-------- QUOTED PASSAGE --------
Tricel Honeycomb literature says this creates an I-beam-like structure that carries shear, bending
and compressive loads. Since the core area is comprised of a type of paper and is 95 percent
open space, there’s a big weight savings over a solid material.
Travis says a ¾-inch sheet of plywood weights 60 pounds, whereas a ¾-sheet of Tricel
Honeycomb is 18 to 21 pounds. Because the core material is paper and there’s a lot of air space
in the core, another advantage to the material is that if it should get wet, “it will dry out in a
matter of days,” Travis says.
This is the first time Otis Enterprises Marine has used the material, and Keith says he isn’t aware
of it being used by other Maine shops that build commercial fishing boats. If there’s a downside
to the material it’s the cost, which is about three times that of plywood and fiberglass. But, as
Travis notes, because of the weight savings, “You won’t be using as much fuel, and over time
you’ll get [the money] back and possibly more.”
Enter the main cabin and wheelhouse, and the first thing that catches your eye is the navigation
station - and that’s by design. “We wanted something as the focal point to the boat, that would
captivate everyone that enters,” Travis says.
Part of the reason for the eye-catching appeal of the navigation station is the Tricel Honeycomb
material. The material bends relatively easily, so the builder isn’t restricted to building a structure
with squared, or nearly so, corner, but can create something that flows from one rounded corner
to another.
The core’s veneer is coated with a custom stain so that the wood resembles a light mahogany,
which contrasts nicely with the cabin’s carpeting, the white gelcoast overhead and the white Tracy
International helm seat. The top of the navigation station is made from a black, heavy-duty
polyurethane surfacing compound that was finished off with three coats of an automotive clear
coating. “The clear coating gives it depth,” explains Travis.
On the left-hand side of the navigation station is a polished stainless steel tube running up to the
overhead. It provides a nice visual touch, something to hold onto in a seaway and a means of
hiding the wires from the outside radio and Furuno radar antennas, as well as the KVH
TracVision M3 Satellite TV antenna.
There are two TVs, one that folds down from the overhead in the main cabin and another at the
foot of the bunks in the fo’c’sle.
The fo’c’sle companionway is done differently than on most fishing boats with their straight,
rather cramped stairs.
On the Emme the way down is curved. The Tricel paneling allowed for a wide radius on the
inboard side of the stairs. Thus the steps can be wider than normal. “That makes it easier to enter
and exit from down below, especially when you are carrying something, when the boat is rolling,”
Travis says.
Behind the steps is space for a cabin heater and hot-water heater.
The stairs are carpeted as in the fo’c’sle and the main cabin. Though beneath the carpeting in the
main cabin is medium-density foam with a ?-inch layer of vinyl between the foam and carpeting.
That helps cut down on the engine noise and gives a cushioning effect, which should be easier on
the crew’s legs.
Besides the Tv and carpeting, the Emme carries a few other amenities and Siniscalchi doesn’t
apologize for any of them. “I’m 67 years old. I want carpets. I want air conditioning. I want
TV. I want a refrigerator. I want a shower and hot and cold running water. I want all the
comforts of my 55-foot sportfisherman, but in a 38-foot boat that if I want to go fishing by
myself, I can,” he says.
--------
INSTRUCTIONS
(a) In the article on the Emme, how much does a ¾-inch sheet of Tricel Honeycomb weigh?
(b) Summarize the article on the Emme in two sentences.
-------- GIVEN MATERIAL --------
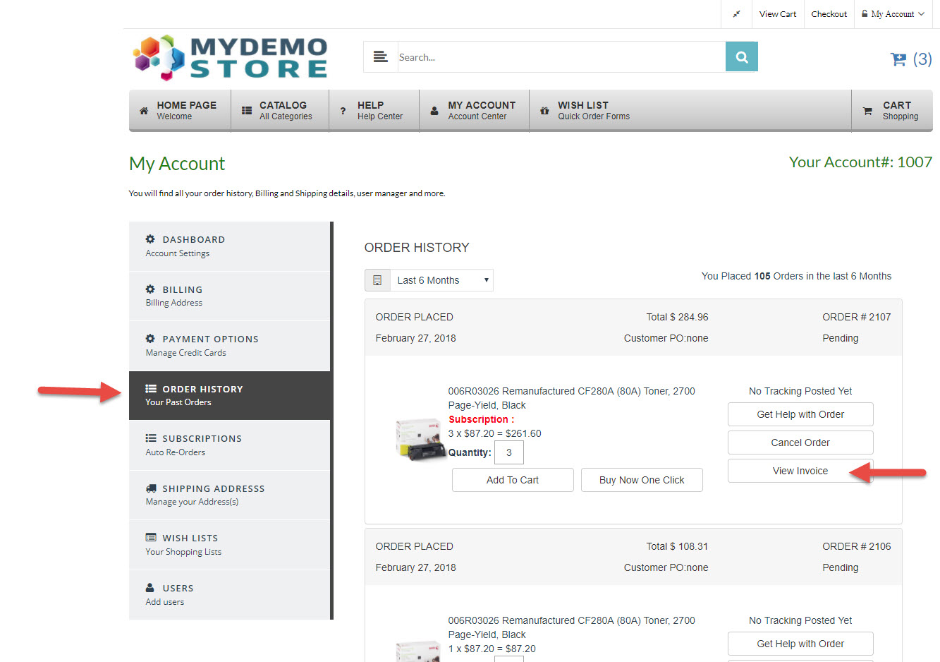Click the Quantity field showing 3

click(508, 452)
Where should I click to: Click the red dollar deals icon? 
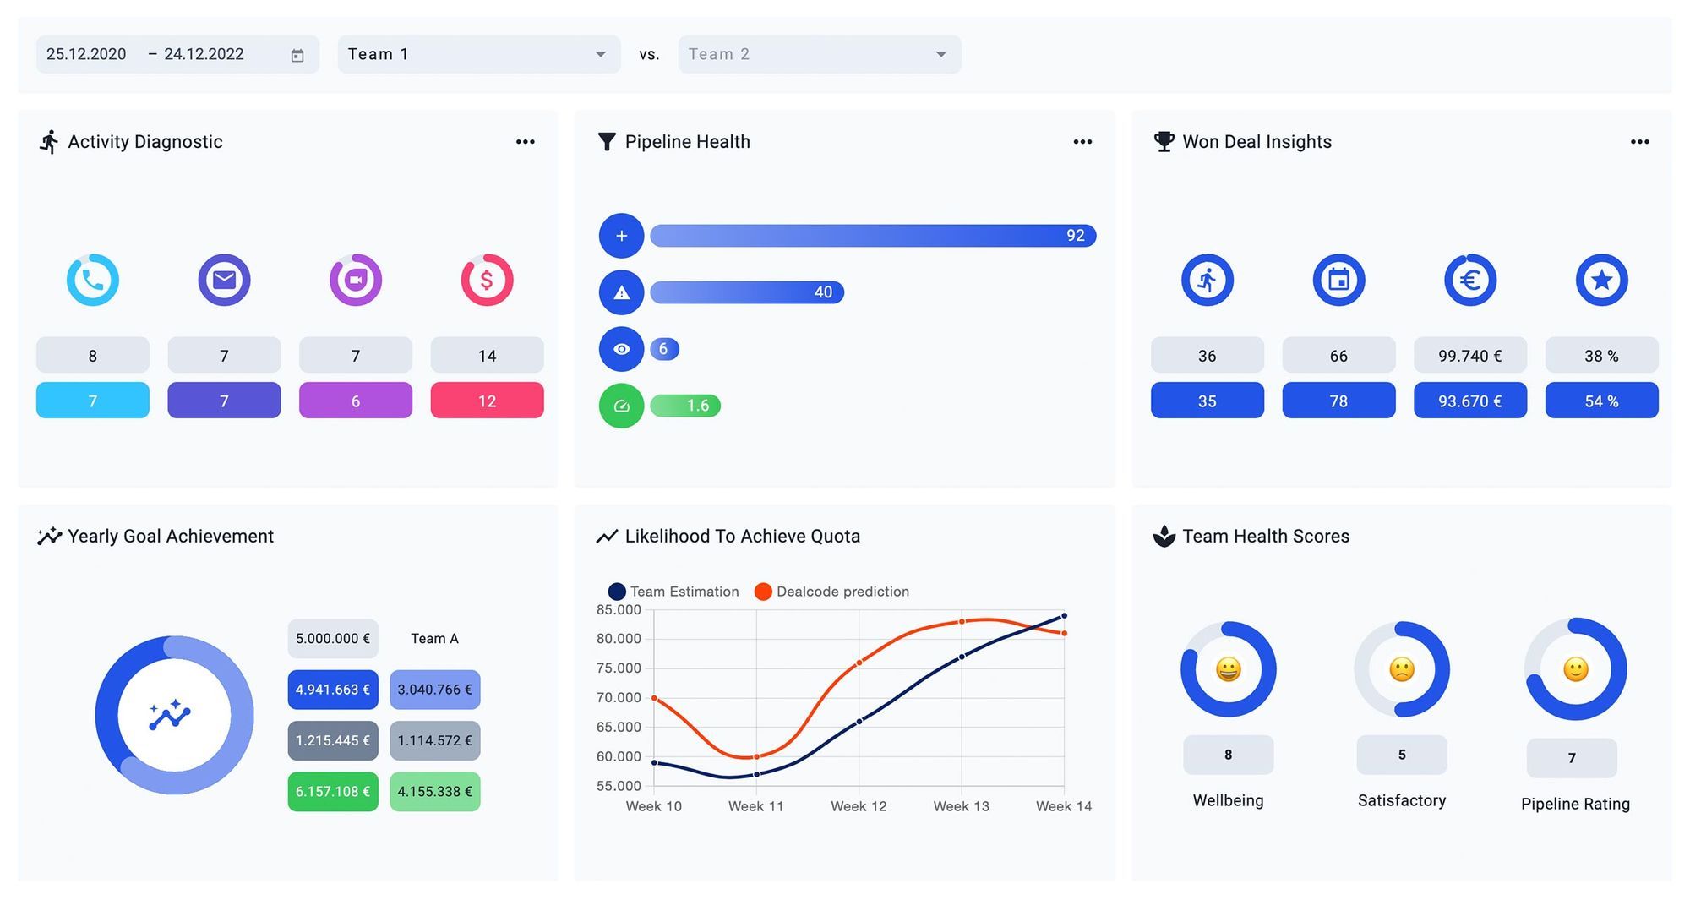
--------
RESPONSES
(a) 18 to 21 pounds

(b) Tricel Honeycomb, a material with a paper core that is 95 percent open space, weighs far less than plywood and dries out within days if it gets wet, though it costs about three times as much as plywood and fiberglass. On the Emme, its flexibility allowed a navigation station that flows between rounded corners and a curved fo'c'sle stairway with wider steps, and the boat also carries comforts such as carpeting, two TVs and other amenities that Siniscalchi says he wants.